======== Exercise data ========

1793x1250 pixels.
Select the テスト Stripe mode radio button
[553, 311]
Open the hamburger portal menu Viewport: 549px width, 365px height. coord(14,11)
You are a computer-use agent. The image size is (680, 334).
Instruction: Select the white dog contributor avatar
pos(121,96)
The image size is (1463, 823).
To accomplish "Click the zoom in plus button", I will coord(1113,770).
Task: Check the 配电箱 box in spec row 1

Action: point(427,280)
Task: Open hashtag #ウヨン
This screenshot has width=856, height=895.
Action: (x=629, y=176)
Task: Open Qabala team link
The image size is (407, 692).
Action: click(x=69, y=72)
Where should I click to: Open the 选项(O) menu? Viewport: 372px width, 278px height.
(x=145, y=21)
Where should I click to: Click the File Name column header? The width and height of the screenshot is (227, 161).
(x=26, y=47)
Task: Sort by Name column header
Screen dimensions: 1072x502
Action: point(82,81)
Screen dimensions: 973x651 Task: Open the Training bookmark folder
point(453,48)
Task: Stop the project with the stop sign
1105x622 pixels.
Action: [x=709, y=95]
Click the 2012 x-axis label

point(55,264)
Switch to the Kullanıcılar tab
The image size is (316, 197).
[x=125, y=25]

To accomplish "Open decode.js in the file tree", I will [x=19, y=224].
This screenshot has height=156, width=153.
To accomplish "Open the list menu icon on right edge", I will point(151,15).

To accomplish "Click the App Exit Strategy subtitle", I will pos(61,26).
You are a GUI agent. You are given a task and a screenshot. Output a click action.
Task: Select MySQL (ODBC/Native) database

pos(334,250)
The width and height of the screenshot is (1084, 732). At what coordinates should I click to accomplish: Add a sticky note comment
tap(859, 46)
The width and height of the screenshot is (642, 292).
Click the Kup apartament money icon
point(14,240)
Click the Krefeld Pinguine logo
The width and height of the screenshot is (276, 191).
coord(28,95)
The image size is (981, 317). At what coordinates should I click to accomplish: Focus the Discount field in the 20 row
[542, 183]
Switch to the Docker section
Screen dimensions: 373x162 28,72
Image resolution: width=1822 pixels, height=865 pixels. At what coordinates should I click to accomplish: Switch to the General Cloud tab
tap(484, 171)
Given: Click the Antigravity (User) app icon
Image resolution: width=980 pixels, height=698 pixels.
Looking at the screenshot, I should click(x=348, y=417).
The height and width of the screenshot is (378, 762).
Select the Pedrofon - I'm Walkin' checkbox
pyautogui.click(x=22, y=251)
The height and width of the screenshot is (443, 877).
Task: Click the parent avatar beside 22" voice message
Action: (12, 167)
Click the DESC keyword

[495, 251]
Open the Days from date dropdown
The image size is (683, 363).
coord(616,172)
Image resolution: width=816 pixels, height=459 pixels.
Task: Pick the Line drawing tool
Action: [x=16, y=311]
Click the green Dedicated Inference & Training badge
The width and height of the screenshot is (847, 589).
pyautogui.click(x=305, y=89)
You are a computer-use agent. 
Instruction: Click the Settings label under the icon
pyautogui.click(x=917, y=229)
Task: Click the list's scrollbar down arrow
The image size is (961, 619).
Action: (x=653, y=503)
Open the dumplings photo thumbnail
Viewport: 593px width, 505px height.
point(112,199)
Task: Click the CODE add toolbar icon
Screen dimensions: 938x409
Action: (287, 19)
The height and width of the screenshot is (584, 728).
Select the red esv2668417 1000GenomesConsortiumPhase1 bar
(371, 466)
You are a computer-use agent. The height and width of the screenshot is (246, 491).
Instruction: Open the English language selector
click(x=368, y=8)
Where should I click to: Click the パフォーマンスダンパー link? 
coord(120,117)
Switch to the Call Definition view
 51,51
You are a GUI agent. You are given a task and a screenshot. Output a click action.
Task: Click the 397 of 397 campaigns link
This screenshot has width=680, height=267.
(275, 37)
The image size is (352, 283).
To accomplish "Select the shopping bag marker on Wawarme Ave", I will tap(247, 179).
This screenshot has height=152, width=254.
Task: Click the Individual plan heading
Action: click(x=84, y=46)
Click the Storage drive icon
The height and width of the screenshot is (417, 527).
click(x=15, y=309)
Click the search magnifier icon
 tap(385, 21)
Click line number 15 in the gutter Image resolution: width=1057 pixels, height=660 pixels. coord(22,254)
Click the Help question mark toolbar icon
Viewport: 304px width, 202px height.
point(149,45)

========

Read the entries above and find each line holding the word "list". Copy it out.

_Answer to this problem_
To accomplish "Open the list menu icon on right edge", I will point(151,15).
Task: Click the list's scrollbar down arrow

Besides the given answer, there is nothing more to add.